Se o Estado faz pedagogia animal, pedagogia ambiental, pedagogia social, estaria na hora de investir na pedagogia intergeracional.

Reguengos é o quadro de uma sociedade desumanizada. A ausência das ministras da tutela no momento da exposição da falência do Estado é a mais negra caricatura deste Governo. A disparidade na intensidade de reacção entre Reguengos e Santo Tirso diz-nos claramente das prioridades e da absurda inversão de valores em que vive quem nos governa. Olhar para este quadro, deverá, para além da exigência das responsabilidades políticas óbvias, fazer-nos olhar para nós enquanto sociedade.

Não tenho nenhum familiar num lar, mas seguramente não receberia os comentários que por vezes recebo por deixar a minha cadela num hotel canino de luxo durante a quinzena de férias de Agosto – “Não sei como és capaz!”. Nunca ouvi tal comentário a quem tem os familiares mais velhos em lares, muitas vezes sem visitas ou telefonemas. É um não tema, algo que queremos fingir que não existe.
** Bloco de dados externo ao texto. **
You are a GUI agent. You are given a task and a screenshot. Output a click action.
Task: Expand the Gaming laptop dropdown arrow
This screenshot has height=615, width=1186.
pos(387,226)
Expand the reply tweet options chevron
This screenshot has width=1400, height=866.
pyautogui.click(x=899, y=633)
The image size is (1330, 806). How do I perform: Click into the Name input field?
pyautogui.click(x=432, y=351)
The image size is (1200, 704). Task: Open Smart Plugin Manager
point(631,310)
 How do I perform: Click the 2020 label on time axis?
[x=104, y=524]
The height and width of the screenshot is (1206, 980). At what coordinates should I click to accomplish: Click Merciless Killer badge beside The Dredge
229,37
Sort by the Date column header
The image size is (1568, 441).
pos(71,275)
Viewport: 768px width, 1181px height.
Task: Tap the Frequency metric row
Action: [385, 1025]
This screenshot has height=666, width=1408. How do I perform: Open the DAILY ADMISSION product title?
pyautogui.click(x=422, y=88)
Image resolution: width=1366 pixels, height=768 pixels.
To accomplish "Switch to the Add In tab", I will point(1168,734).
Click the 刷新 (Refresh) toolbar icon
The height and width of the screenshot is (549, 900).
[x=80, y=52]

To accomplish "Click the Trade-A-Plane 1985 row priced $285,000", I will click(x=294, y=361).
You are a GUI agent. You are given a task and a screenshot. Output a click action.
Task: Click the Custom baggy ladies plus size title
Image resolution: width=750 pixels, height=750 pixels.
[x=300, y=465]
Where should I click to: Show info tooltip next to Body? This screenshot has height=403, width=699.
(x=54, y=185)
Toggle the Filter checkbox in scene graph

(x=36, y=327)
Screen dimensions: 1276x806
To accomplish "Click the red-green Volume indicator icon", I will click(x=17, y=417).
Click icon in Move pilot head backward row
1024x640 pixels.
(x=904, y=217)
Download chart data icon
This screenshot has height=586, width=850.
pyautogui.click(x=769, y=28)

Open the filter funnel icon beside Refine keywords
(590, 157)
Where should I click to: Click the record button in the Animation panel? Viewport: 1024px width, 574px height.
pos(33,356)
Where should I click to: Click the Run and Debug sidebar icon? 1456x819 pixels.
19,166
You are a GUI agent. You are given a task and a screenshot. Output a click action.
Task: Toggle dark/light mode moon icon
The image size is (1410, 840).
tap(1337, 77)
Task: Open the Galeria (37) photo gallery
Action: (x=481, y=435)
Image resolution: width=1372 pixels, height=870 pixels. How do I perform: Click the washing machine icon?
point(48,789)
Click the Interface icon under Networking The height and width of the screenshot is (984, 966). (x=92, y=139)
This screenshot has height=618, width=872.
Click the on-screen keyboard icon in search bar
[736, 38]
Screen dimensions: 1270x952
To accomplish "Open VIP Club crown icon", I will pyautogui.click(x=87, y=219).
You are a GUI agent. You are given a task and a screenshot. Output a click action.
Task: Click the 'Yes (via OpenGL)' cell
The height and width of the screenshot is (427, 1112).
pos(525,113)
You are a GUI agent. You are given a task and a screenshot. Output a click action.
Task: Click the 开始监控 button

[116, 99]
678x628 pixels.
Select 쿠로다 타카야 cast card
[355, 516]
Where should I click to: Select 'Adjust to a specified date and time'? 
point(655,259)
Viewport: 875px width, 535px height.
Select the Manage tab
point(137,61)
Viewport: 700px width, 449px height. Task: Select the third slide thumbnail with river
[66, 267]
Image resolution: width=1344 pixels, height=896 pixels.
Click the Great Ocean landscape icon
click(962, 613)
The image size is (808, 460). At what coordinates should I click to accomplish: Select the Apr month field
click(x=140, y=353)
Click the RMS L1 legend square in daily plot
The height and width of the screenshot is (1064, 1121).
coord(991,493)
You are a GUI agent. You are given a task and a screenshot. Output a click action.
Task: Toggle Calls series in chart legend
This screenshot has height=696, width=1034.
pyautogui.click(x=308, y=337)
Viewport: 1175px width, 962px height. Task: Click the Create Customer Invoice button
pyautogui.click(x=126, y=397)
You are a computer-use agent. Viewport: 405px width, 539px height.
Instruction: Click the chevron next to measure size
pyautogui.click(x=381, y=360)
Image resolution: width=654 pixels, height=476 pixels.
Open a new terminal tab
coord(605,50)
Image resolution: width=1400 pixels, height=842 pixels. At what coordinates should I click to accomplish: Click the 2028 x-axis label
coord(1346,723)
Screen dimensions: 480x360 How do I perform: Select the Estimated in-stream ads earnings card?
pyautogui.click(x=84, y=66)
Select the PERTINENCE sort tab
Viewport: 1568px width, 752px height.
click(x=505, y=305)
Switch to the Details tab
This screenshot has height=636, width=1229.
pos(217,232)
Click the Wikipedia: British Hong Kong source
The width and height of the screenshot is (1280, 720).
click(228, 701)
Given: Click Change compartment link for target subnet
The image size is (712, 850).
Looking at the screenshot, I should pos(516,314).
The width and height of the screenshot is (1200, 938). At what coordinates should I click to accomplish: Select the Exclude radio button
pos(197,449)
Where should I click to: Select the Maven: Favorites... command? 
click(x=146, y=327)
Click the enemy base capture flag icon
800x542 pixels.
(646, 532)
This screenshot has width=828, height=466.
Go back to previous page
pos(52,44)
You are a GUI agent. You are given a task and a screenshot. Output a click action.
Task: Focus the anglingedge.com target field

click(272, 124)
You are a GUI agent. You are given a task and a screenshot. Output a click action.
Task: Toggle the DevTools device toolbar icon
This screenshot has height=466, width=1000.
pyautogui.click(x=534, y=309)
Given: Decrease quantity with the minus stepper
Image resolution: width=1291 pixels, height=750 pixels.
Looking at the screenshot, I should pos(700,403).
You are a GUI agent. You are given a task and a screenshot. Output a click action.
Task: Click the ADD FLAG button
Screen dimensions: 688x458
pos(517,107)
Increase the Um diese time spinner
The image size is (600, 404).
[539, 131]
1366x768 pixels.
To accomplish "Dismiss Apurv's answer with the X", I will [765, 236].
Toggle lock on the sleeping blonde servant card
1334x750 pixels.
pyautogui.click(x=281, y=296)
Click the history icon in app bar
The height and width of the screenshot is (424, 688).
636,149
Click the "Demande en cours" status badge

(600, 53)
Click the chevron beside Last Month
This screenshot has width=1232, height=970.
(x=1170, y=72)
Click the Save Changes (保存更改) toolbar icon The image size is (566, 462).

Cabe às correntes mais humanistas da sociedade esta reversão ideológica e comportamental. Urge re-humanizar e revalorizar a vida do princípio ao fim, com a inalienável dignidade subjacente em todas as suas fases. A esquerda responde à velhice com o abandono e a eutanásia, a direita humanista tem obrigação de responder com a devolução urgente da dignidade perdida.

O avô tem seguramente uns truques óptimos para ensinar ao cachorro lá de casa e, mais importante, umas histórias edificantes para contar aos netos.

O autor escreve de acordo com a antiga ortografia.